A Model for Refined Calculation of the Stress-Strain State of Sandwich Conical Irregular Shells

Based on layer-by-layer analysis, we consider the construction of a model of two types of finite elements (FE) with natural curvature: a two-dimensional FE model of the moment of load-bearing layers and the three-dimensional FE of a filler for a more refined study of the stress-strain state (SSS) in the layers using the example of three-layer conical, generally irregular shells. The algorithm for constructing the model can avoid the errors caused by a discontinuity in the generalized displacements on the docking surfaces of the FEs of the bearing layers and filler. The model can more adequately to take into account the features of layered-heterogeneous structure (for example, a continuity violation of one or more layers), the moment state of bearing layers, the three-dimensional SSS in the filler, as well as different conditions for fixing and loading layers.
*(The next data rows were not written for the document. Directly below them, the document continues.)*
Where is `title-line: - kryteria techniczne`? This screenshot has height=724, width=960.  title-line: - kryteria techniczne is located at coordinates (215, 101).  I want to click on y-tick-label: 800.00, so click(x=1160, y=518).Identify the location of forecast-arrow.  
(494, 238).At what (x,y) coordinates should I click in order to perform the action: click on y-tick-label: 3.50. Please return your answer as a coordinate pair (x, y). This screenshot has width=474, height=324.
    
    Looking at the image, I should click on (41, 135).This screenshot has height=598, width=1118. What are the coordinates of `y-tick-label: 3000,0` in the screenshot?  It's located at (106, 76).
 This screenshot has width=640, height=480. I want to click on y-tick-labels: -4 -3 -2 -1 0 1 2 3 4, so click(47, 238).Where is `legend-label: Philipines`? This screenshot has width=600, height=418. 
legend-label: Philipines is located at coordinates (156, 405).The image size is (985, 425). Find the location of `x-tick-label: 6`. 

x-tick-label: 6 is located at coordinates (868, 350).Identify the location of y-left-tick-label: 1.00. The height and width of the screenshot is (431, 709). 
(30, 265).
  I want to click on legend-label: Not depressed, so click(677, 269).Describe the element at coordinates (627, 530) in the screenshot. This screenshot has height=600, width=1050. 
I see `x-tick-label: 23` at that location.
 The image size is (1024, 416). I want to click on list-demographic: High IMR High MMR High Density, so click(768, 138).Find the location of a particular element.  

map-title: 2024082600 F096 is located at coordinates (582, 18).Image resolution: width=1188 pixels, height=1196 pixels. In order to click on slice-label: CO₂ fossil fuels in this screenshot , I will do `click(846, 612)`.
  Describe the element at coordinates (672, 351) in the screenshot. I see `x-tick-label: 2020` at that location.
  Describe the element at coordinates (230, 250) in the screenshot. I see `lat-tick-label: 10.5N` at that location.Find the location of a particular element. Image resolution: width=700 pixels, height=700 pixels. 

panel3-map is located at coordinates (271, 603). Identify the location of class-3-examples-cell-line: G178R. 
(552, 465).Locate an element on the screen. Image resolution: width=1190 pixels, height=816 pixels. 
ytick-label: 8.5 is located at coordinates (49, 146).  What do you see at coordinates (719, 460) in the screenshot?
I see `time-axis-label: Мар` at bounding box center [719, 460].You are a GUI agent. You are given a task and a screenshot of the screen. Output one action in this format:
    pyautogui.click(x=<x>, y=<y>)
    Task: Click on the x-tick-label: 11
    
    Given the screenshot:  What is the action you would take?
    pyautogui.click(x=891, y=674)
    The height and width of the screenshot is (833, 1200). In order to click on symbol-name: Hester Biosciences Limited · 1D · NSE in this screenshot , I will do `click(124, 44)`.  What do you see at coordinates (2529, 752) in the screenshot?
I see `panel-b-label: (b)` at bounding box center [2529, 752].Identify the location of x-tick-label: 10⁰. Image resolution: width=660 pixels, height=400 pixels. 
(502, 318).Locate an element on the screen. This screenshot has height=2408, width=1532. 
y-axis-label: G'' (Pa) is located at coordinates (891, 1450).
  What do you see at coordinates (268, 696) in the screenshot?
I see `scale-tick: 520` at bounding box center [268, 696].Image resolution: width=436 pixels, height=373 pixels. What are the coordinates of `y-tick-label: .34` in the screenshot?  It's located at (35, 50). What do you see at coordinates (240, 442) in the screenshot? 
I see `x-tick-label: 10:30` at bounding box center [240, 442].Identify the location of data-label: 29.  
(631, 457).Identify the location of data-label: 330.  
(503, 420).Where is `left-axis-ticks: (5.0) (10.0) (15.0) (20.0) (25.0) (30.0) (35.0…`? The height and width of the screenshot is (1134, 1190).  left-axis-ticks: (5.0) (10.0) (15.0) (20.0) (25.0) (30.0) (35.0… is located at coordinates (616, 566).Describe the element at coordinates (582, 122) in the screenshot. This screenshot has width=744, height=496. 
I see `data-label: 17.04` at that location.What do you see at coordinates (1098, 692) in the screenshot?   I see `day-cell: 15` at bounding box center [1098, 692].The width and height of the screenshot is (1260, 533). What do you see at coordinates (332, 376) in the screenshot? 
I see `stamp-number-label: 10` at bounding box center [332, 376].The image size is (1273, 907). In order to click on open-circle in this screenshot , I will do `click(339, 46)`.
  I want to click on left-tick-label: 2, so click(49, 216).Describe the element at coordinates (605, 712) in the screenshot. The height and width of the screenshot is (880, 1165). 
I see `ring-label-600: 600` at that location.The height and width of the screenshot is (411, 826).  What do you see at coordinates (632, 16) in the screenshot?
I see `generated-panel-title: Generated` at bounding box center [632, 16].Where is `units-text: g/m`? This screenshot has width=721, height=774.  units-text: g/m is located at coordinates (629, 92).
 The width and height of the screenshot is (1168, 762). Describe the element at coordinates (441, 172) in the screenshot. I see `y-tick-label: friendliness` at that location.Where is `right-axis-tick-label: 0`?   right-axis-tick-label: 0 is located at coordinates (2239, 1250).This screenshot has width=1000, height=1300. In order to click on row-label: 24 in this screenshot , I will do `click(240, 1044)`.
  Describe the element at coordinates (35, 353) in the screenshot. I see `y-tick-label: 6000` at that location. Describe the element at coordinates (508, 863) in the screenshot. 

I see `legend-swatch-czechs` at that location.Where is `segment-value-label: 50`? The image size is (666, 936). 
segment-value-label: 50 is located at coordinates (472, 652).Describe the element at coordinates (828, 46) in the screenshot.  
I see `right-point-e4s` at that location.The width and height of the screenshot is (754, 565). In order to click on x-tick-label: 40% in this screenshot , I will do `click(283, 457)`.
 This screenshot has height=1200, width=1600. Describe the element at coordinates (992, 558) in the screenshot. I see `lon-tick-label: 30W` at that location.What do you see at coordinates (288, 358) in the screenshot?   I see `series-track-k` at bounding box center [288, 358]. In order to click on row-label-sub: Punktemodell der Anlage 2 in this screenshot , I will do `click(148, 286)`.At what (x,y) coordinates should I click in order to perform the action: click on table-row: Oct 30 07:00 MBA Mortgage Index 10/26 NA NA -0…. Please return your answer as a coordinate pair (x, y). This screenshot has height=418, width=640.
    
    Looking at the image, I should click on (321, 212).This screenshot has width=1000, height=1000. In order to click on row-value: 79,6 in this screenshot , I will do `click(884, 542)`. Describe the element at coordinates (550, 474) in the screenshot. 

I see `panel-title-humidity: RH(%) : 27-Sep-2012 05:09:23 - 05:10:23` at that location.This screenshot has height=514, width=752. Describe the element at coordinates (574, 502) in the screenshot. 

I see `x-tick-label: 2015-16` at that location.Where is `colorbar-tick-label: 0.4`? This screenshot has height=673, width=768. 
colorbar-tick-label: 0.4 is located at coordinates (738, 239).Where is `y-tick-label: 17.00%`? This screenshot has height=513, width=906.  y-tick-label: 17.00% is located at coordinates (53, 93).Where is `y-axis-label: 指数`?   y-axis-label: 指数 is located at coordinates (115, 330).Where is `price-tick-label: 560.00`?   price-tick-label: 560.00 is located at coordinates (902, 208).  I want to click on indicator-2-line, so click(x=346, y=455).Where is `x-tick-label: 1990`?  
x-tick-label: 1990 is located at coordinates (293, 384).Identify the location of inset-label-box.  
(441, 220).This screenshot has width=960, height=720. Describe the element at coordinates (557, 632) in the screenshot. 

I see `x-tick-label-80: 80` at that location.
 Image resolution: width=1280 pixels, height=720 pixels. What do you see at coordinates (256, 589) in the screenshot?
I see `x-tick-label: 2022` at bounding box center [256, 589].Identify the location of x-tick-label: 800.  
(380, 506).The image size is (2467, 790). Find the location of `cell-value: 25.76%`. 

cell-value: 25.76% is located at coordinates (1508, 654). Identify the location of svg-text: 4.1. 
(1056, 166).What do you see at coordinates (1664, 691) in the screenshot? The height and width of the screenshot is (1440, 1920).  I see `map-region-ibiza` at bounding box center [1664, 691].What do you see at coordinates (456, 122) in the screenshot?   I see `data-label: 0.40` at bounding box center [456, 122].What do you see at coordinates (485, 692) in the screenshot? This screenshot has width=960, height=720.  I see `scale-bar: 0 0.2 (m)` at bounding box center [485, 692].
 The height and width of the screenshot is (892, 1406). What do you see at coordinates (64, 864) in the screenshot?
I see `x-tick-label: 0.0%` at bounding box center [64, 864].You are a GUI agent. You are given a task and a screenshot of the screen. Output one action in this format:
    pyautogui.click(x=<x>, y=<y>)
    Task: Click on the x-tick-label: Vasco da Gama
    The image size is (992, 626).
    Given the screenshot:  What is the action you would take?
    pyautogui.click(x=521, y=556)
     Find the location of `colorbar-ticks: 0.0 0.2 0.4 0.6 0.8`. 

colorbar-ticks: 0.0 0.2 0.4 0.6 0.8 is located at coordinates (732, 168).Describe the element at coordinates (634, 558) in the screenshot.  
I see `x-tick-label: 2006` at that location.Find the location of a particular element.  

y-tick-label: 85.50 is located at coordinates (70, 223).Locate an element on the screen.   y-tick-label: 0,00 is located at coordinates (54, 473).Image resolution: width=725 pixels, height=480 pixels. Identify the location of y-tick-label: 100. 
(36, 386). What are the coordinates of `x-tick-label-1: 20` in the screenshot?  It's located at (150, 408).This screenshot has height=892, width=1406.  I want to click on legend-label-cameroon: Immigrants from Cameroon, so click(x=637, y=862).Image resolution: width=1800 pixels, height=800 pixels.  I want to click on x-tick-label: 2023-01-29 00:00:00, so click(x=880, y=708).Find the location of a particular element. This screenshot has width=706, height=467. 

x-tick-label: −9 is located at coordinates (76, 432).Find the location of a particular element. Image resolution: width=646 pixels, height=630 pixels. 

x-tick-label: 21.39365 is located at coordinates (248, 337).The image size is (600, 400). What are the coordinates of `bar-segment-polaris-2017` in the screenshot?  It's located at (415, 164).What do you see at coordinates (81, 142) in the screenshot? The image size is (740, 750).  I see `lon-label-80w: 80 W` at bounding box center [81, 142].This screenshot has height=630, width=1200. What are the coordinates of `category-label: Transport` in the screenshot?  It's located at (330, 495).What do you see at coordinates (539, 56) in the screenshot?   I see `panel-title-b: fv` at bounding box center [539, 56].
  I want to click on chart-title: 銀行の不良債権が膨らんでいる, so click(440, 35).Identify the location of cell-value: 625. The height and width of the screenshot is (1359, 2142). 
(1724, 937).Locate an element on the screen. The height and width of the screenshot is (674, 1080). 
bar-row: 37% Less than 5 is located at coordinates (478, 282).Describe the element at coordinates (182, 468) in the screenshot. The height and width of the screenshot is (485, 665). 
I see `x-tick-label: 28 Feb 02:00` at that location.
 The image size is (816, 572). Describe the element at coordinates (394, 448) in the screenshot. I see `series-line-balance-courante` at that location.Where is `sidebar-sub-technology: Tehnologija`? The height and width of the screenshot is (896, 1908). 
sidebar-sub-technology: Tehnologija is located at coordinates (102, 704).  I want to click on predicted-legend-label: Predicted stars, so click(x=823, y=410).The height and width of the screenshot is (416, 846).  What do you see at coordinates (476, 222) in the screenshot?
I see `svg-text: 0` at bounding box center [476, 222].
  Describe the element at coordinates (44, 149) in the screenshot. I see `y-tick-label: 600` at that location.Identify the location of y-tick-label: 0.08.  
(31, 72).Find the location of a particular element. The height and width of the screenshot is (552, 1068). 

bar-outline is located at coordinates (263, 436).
In this case, it is possible to calculate the sandwich shells with variable geometric and physicomechanical properties and take into account the change in these properties and parameters of the SSS not only by meridional and circumferential coordinates, but also by the thickness of the shell and filler layer. As an example, the problem of determining the SSS parameters of a sandwich conical shell with blind cutouts in the inner bearing layer is solved, while the outer bearing layer and the filler layer remain continuous.